SEPTEMBER 9 - OCTOBER 23, 2016
Opening Reception: Friday, September 9, 6pm - 9pm
The double exhibition reflects upon the complexities of the natural world and human nature. In their distinct personal language both projects bear conceptual similarities where both artists creatively investigate the key issues of the modern life on our planet.
Julian Montague: Landscape FeatureS
In Landscape Features, Julian Montague depicts the geological features and events that shape the physical landscape of the earth engaging the viewers in rethinking our current global conditions that clearly are not as simple as portrayed in the paintings. In their simplicity and stillness the images are meant to evoke the very slow, very long march of geological time. The static quality of the landscapes are inspired by Japanese ukiyo-e prints as well as the background landscapes found in cartoons and comic books. As with Montague's past work, there is an interest in exploring the way in which language shapes our perception of the world. The text on each piece labels the isolated feature, some of the terms are technically specific (glacial erratic, cuesta, drumlin) others are more general (summit, coast, horizon). The terms that describe the features, like the features themselves, overlap one another. The combination of the text and the isolated element ask us to question the limits of our ability to subdivide the physical world into discrete categories.
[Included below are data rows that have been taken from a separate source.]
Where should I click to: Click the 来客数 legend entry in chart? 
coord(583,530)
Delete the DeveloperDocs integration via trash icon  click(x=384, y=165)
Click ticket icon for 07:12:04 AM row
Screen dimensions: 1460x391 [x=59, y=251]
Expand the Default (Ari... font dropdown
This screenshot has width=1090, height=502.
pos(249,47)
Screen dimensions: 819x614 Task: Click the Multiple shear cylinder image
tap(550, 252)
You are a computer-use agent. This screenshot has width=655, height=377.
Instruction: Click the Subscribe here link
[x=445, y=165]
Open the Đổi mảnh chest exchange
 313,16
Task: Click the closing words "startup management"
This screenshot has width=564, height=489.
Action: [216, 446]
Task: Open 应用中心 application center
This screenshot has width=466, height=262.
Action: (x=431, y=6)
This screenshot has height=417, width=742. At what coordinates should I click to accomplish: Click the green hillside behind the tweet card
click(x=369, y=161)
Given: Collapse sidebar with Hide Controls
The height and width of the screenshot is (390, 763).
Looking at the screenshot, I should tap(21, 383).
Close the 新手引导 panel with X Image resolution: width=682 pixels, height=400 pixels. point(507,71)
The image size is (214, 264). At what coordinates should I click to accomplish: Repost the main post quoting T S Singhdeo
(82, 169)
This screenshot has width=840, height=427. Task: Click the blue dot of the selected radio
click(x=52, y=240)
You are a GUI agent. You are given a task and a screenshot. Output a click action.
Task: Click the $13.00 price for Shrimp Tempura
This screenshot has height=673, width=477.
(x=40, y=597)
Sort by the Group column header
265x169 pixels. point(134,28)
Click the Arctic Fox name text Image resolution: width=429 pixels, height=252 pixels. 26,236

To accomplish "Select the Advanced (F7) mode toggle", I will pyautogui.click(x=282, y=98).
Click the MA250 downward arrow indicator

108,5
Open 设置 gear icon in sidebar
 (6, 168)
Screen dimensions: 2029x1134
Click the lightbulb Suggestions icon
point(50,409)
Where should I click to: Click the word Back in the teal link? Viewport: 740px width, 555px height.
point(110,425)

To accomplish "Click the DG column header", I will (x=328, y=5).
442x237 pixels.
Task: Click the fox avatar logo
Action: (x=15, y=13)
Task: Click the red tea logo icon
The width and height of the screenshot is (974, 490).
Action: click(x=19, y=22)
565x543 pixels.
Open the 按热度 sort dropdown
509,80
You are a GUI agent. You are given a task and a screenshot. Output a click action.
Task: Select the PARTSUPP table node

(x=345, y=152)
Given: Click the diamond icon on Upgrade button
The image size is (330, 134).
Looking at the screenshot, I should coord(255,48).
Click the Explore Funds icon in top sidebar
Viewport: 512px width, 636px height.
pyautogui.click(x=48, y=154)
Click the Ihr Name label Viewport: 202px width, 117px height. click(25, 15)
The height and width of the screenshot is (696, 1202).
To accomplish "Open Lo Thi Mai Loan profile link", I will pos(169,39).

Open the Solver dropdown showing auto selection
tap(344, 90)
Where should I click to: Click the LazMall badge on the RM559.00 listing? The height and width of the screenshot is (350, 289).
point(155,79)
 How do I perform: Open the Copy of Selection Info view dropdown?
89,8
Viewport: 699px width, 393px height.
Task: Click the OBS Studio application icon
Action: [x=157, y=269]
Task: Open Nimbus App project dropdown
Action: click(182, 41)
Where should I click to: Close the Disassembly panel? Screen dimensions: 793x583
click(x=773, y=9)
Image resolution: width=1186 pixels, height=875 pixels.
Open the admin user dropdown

Alicia Ross: The Distress of Uncertainty
In The Distress of Uncertainty, Alicia Ross weaves a complex narrative with penetrating explorations into the conflict between external societal pressures and internal dialog relating to the physical body and its connection to identity and sexuality. A skin-toned palette of stitched fibers presented on canvas embraces an intersection between hand-made domestic object and figurative painting. Individual female nude images are curated from online locales and then translated into embroideries comprised of stitches resembling skin, veins and tissue. Removed from their original context, these dislocated bodies are manipulated and abstracted into various states of fragmentation. In what are reminiscent of provocative poses, bodies open and divide giving way to a more dissected view of the body. The abstracted female forms made up of thread and fibers are supported, not only by the figures' arms and hands, but also by isolated threads reading as "connective tissue" between masses. The line is blurred between bodies that struggle to hold themselves together and ones that depict the reconstruction of one's self. The distressed and fragmented appearance of the embroidered female forms materializes pressures placed on the physical body, and thus explores the resulting complexes from those competing internal and external strains.